Ni que decir tiene que sus palabras fueron recibidas por el grupo entre fuertes aplausos, gritos, silbidos e incluso lanzamiento de objetos por parte de Borja y J.R. El Círculo iba a entrar en acción y todos se veían viviendo la aventura de su vida.

–Una cosa –intervino Mer haciéndose oír por encima de la algarabía reinante–. Estamos de vacaciones, tenemos ganas de emociones fuertes y es verdad que hace tiempo que no nos metemos en problemas. Todo eso está muy bien y yo soy la primera que tiene ganas de un poco de marcha.

–¡Pues yo ni te cuento! –interrumpió Sandra que no cabía en sí de gozo.

–Ahora bien –continuó Mercedes–, me gustaría dejar claro que este asunto es más serio de lo que parece y que no deberíamos tomárnoslo tan a la ligera.

–¿A qué te refieres? –preguntó J.R. abriendo una bolsa de patatas.

–Me refiero a que no tenemos ni idea de lo que pasa realmente allá arriba –Mer hablaba con una seriedad que logró captar de inmediato la atención de sus compañeros–. No creo ni en brujas ni fantasmas pero tengo que reconocer que todo esto me da un mal rollo que no veas.

–No eres la única –reconoció Elisa, a quien empezaban a pasársele los efectos de la euforia inicial.

–Siento aguaros la fiesta –prosiguió Mercedes–, pero creo que antes de seguir adelante es muy importante pensarlo bien y no lanzarnos a esta aventura como si fuera una de nuestras antiguas travesuras. Esta vez mi instinto, y sabéis que raramente me falla, me dice que en toda esta historia podría haber un peligro real ¿lo entendéis? –La cara con la que los miembros de la pandilla recibieron sus palabras dejó bien claro que todos la habían comprendido a la perfección.

–De acuerdo –intervino Sandra–. Queda claro que no podemos improvisar y que necesitamos un buen plan de ataque, ¿alguna idea?

–Yo tengo una –dijo Diego, cuya cabeza no había parado de dar vueltas desde la noche anterior. Y es que aunque en el Círculo no hubiese un jefe o un líder oficial todos miraban a Diego a la hora de ponerse manos a la obra. El chiquillo nunca los había defraudado como organizador y él en su interior se sentía orgulloso por el papel que se le había asignado.

–¡Qué rapidez! –dijo Borja asombrado–. No, si tanto pensar no puede ser bueno…

–Que tú no sepas utilizar la cabeza no quiere decir que los demás no puedan hacerlo –dijo Elisa dispuesta a caldear un poco el ambiente.

–Ya –contestó Borja–, supongo que tú lo haces bastante bien.
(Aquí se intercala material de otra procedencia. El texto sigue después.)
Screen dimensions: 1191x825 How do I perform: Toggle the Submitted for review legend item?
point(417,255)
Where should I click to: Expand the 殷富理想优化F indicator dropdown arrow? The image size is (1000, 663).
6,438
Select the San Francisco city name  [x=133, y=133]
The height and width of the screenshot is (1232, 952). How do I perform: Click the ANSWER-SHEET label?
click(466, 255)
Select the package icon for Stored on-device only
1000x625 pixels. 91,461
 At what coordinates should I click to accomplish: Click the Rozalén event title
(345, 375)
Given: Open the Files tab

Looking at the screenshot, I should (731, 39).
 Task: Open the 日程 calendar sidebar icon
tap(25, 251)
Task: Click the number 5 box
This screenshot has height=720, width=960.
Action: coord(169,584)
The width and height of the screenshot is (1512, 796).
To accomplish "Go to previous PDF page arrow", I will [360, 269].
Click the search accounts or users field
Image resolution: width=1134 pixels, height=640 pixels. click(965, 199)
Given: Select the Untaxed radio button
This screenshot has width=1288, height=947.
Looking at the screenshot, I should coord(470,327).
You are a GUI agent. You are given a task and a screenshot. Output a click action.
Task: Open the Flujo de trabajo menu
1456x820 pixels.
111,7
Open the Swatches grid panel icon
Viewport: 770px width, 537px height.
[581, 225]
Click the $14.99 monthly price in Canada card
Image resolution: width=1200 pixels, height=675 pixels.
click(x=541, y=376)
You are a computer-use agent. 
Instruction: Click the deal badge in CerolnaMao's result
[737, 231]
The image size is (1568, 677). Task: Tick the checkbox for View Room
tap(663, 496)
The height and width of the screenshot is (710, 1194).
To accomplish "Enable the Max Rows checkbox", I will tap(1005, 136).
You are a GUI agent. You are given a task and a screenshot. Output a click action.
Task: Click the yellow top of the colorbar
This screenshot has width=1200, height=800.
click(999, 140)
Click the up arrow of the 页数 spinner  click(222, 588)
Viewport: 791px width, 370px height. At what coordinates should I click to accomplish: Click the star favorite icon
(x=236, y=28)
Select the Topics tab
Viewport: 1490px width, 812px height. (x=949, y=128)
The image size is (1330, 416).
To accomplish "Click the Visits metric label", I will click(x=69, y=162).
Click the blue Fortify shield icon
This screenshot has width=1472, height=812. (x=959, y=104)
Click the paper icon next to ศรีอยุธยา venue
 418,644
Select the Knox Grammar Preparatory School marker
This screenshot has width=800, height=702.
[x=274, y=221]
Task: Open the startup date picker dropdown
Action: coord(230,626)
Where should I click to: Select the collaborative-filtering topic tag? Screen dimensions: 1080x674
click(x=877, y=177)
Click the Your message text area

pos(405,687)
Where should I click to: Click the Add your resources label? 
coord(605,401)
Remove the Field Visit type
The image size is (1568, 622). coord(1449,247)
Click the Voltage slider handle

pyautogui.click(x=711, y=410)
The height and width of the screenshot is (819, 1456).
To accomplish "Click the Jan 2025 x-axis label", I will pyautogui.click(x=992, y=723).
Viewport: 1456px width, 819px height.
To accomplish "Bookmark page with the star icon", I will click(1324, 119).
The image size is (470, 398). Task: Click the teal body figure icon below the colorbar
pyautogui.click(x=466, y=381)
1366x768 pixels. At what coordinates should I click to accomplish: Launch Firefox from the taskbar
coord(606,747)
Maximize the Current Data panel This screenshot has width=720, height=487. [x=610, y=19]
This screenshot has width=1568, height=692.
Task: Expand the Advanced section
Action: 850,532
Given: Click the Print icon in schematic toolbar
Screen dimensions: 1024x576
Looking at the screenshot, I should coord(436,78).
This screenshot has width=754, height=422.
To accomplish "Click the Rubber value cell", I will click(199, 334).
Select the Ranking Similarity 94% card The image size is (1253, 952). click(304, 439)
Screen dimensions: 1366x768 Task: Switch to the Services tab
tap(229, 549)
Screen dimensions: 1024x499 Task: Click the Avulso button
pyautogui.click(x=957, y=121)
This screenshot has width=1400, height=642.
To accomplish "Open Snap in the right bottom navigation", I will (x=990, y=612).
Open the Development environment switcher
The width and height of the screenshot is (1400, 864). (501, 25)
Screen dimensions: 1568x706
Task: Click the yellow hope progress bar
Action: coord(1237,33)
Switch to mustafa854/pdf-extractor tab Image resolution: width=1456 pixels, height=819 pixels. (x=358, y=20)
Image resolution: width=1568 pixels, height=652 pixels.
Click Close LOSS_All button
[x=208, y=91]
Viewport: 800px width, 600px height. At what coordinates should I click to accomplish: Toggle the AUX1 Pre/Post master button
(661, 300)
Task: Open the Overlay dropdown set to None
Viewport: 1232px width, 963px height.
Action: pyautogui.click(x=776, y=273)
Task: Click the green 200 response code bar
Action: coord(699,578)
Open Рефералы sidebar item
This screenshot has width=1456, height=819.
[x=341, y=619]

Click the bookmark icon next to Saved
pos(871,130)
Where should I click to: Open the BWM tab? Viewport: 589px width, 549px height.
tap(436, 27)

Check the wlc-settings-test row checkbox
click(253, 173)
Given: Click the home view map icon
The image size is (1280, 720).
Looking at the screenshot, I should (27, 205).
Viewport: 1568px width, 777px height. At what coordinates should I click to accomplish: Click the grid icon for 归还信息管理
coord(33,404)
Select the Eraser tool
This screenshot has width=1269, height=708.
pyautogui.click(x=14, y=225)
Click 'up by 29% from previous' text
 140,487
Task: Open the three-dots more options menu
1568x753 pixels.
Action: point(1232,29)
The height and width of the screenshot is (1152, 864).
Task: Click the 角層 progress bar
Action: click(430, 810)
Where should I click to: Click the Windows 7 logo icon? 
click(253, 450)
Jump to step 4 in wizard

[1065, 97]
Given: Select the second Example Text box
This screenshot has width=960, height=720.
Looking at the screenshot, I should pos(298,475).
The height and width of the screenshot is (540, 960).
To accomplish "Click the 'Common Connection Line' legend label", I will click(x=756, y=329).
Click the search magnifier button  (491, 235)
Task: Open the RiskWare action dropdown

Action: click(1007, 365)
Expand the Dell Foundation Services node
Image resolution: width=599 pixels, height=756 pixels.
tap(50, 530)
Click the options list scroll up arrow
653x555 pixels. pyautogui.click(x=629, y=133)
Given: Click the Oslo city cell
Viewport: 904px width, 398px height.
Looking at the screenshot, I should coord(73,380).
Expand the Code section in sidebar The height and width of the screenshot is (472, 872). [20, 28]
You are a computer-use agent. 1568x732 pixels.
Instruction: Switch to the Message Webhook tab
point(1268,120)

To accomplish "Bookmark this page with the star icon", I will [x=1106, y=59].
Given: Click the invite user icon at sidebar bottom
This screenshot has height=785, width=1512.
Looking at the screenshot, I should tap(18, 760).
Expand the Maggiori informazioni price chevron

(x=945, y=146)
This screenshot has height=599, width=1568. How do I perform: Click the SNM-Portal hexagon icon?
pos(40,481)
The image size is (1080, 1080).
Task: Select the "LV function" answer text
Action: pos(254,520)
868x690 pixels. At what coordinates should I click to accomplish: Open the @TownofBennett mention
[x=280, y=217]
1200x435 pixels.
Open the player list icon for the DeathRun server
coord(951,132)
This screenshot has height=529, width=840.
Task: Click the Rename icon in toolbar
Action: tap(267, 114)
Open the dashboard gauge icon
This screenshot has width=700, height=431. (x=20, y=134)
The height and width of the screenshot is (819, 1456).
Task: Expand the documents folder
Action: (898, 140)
Lo cierto es que para tenerla hueca no se te nota demasiado…

–Mi idea es la siguiente –cortó Diego antes de que la discusión los distrajese a todos de nuevo–. Mañana es el día de descanso en Los Alazanes, lo que podríamos aprovechar para salir a hacer una pequeña excursión a caballo –y al decir la palabra excursión el niño guiñó un ojo cómplice a sus compañeros.

–¡Eso es! –intervino Mer, que ya intuía por dónde iba su amigo–. No es la primera vez que aprovechamos el día libre para ir de paseo, así que a nadie tiene que extrañarle que mañana lo hagamos.

–Y aunque en casa tengamos que decir una pequeña mentirijilla, nuestro verdadero destino está más que claro

–añadió Sandra frotándose las manos.

–Una cosa –interrumpió J.R. antes de que los ánimos volviesen a dispararse–, creo que hay un pequeño problema.

–¿Cuál es? –preguntó Diego extrañado.

–Que nosotros podemos llevar tranquilamente nuestros caballos pero si Mer y tú vais a montar a Duende y a Lluvia necesitaréis pedir permiso. Mañana es el día de descanso en Los Alazanes, solo trabajan los mozos de guardia y sin que uno de los profesores dé la autorización no dejarán que salgáis con los caballos del club.

–Y ya tendríamos que haberla solicitado –intervino Mercedes sin poder evitar un tono de decepción–. Cuando nos marchemos de aquí ya no pillaremos a nadie.

–Tranquilos –dijo Diego con una sonrisa de oreja a oreja–, ya había pensado en eso. Esta mañana le pedí permiso a nuestro profe de Doma y me dijo que no había ningún inconveniente, siempre y cuando no hagamos el tonto y regresemos a una hora decente.

Sobra decir que las palabras de Diego fueron recibidas con una nueva y aún más escandalosa demostración de alegría que la anterior. El primer inconveniente quedaba resuelto.